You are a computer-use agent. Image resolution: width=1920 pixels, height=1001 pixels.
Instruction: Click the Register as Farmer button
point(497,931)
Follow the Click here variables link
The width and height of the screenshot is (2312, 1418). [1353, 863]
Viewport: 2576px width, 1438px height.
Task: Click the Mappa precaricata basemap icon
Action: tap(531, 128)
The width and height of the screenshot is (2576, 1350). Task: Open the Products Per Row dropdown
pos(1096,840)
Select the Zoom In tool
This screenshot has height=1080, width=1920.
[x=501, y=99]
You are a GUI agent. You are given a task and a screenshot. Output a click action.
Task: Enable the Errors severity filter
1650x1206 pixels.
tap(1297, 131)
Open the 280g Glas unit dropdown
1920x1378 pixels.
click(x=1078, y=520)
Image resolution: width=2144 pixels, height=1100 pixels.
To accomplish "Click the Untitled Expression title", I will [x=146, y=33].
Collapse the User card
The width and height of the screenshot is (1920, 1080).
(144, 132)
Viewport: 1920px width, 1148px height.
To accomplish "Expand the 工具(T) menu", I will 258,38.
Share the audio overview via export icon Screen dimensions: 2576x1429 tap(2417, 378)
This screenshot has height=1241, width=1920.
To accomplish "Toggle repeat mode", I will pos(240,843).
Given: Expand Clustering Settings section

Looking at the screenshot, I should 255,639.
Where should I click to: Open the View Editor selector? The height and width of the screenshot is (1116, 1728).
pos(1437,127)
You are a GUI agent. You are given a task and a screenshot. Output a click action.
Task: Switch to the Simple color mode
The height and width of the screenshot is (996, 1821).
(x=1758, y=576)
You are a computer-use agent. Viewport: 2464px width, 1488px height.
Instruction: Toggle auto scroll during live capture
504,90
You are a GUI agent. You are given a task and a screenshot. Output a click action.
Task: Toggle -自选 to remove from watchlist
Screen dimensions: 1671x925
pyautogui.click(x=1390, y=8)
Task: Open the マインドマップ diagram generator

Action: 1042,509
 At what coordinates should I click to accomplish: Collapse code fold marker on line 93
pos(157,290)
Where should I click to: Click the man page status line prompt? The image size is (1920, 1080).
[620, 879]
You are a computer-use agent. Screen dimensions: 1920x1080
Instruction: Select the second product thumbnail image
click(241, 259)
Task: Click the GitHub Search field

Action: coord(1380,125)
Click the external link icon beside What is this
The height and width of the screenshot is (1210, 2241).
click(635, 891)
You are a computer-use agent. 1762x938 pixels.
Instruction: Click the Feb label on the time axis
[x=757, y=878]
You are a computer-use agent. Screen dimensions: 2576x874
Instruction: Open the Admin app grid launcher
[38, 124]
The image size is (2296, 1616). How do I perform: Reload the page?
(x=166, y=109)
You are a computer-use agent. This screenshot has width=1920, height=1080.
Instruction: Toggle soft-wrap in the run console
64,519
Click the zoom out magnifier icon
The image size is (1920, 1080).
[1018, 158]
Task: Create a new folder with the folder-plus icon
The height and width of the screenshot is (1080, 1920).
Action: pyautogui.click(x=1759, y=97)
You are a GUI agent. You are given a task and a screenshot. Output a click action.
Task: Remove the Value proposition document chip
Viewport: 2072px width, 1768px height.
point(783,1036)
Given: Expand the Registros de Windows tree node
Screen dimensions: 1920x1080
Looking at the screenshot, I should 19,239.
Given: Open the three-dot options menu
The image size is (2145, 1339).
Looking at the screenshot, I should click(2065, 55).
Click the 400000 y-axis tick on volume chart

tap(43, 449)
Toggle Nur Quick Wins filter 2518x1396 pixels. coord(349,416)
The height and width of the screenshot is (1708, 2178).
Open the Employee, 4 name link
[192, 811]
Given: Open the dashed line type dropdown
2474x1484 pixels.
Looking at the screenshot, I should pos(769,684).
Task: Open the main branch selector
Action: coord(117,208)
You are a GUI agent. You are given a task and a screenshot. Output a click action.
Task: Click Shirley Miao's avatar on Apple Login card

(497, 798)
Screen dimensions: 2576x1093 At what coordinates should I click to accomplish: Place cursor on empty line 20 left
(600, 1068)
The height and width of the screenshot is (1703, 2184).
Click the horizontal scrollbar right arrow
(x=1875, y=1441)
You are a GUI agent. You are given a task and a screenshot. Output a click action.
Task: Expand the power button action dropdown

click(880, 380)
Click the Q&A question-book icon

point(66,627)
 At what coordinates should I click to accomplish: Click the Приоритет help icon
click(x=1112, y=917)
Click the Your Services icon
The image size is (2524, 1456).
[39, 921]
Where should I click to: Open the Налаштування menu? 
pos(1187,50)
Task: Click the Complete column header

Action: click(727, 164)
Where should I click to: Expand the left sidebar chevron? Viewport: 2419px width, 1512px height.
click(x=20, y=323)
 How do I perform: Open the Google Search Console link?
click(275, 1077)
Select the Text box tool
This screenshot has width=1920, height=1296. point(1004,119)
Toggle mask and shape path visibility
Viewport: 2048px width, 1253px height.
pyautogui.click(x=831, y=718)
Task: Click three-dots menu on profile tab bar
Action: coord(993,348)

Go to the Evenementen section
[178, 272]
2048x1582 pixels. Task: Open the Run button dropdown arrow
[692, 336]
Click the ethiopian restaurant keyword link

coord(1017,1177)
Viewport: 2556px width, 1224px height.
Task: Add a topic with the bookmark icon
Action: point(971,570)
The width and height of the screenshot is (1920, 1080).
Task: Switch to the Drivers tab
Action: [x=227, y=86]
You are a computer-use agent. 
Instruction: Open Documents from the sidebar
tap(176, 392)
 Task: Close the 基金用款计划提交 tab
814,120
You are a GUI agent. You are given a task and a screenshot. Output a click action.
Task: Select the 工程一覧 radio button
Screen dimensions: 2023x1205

━━━━━━

* Work request
Using the listing above, return word for word each line from the one that has "You are a computer-use agent. Screen dimensions: 2576x874" through the one that has "Given: Open the dashed line type dropdown", and no line outside that range.

* Problem solution
You are a computer-use agent. Screen dimensions: 2576x874
Instruction: Open the Admin app grid launcher
[38, 124]
The image size is (2296, 1616). How do I perform: Reload the page?
(x=166, y=109)
You are a computer-use agent. This screenshot has width=1920, height=1080.
Instruction: Toggle soft-wrap in the run console
64,519
Click the zoom out magnifier icon
The image size is (1920, 1080).
[1018, 158]
Task: Create a new folder with the folder-plus icon
The height and width of the screenshot is (1080, 1920).
Action: pyautogui.click(x=1759, y=97)
You are a GUI agent. You are given a task and a screenshot. Output a click action.
Task: Remove the Value proposition document chip
Viewport: 2072px width, 1768px height.
point(783,1036)
Given: Expand the Registros de Windows tree node
Screen dimensions: 1920x1080
Looking at the screenshot, I should 19,239.
Given: Open the three-dot options menu
The image size is (2145, 1339).
Looking at the screenshot, I should click(2065, 55).
Click the 400000 y-axis tick on volume chart

tap(43, 449)
Toggle Nur Quick Wins filter 2518x1396 pixels. coord(349,416)
The height and width of the screenshot is (1708, 2178).
Open the Employee, 4 name link
[192, 811]
Given: Open the dashed line type dropdown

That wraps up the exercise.